Durante o Latitude Festival, em Suffolk, a poetisa Hollie McNish abordou a virginidade como um mito social que carrega um peso excessivo. Ao recordar sua própria experiência de perder a virginidade aos 19 anos, ela compartilhou suas inseguranças e a pressão que sentiu em relação a esse conceito.

McNish revelou que, após o ato, ficou diante do espelho por meia hora, esperando alguma transformação em seu ser. "A palavra virgem pode ter apenas seis letras, mas não há muitas outras que carreguem tanto poder", destacou para um público de centenas de pessoas.

O impacto da virginidade na sociedade

A poetisa, que vive em Cambridge com sua filha de 16 anos, considera que a virginidade é um conceito criado por homens em posições de poder, refletindo uma época que também justificava práticas como a escravidão e a apedrejamento. Para McNish, essa ideia foi utilizada para controlar, envergonhar e definir pessoas, especialmente mulheres.

Ela expressa a esperança de que os jovens possam desfrutar de seus corpos sem se sentirem menos puros ou envergonhados por terem relações consensuais. "Meu primeiro ato sexual foi agradável. Não doeu, como não deveria, desafiando a narrativa horrenda de que a dor é um marcador de pureza. Eu não perdi nada, exceto uma sandália", afirmou.

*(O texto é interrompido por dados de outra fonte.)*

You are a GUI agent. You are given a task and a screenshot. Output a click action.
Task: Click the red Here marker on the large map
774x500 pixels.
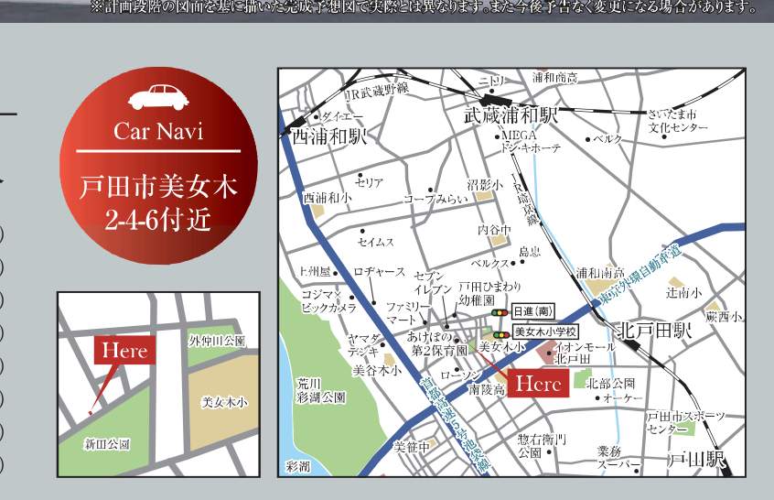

Trajetória e desafios na poesia

McNish, que se tornou uma das poetisas mais compartilhadas do Reino Unido, começou a escrever poemas aos sete anos. Ela recorda que sua primeira criação foi uma resposta à negativa de sua família em deixá-la ter um gato. "Escrever poesia sempre foi uma forma de lidar com as coisas e resolver questões", disse.

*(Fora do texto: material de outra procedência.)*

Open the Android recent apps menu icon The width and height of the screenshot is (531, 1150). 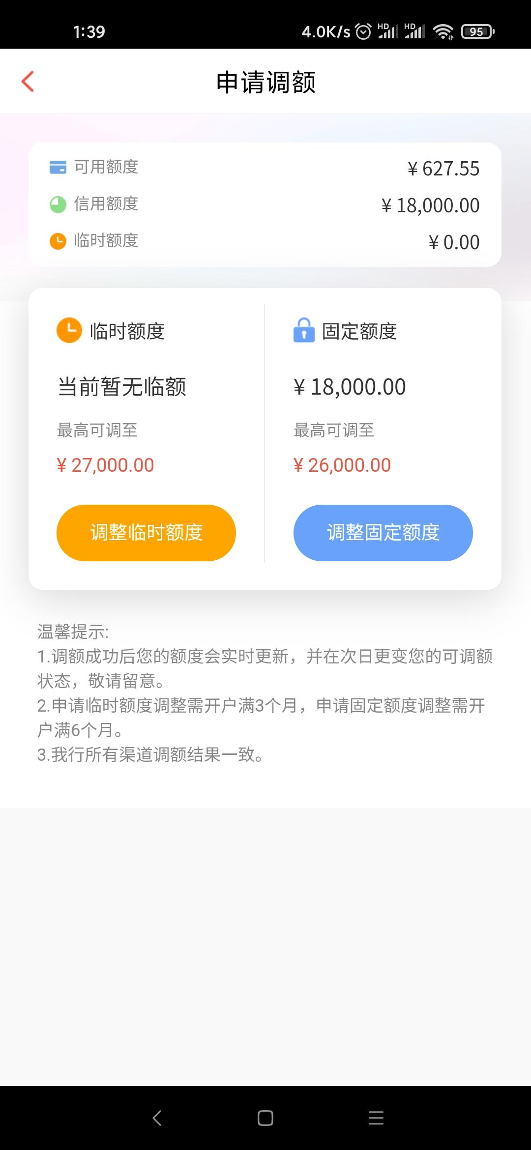[376, 1118]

Após se formar em línguas modernas e medievais na Universidade de Cambridge, onde também obteve um mestrado em economia, McNish redescobriu sua paixão pela poesia ao participar de noites de open-mic. "Eu amava ler e escrever, mas não pensava em me tornar escritora. Com o tempo, as oportunidades foram surgindo e tornou-se meu trabalho em tempo integral", contou.

Embora tenha encontrado resistência no meio poético, com algumas de suas obras sendo consideradas simples, McNish continua a produzir e a apresentar suas criações. "Minhas poesias refletem exatamente como estou pensando. Quero que as pessoas as compreendam. Às vezes, me pergunto o que preciso fazer para ser chamada de poeta", disse.

Em sua nova coleção, "Virgin", a poetisa aborda temas como o envio de nudes e a experiência de ser mãe. Um dos poemas foi inspirado pelo medo que sentiu ao deixar sua filha em uma festa pela primeira vez. "Eu sabia que haveria álcool e me preocupei com o que ela poderia fazer", relatou.

McNish enfatiza que a mensagem central de sua obra é que a virginidade é uma ideia inventada para incitar vergonha e controle sobre os corpos das pessoas. "Ela não existe. Cada um decide quais experiências são mais significativas para si, e não algum líder de séculos passados", concluiu.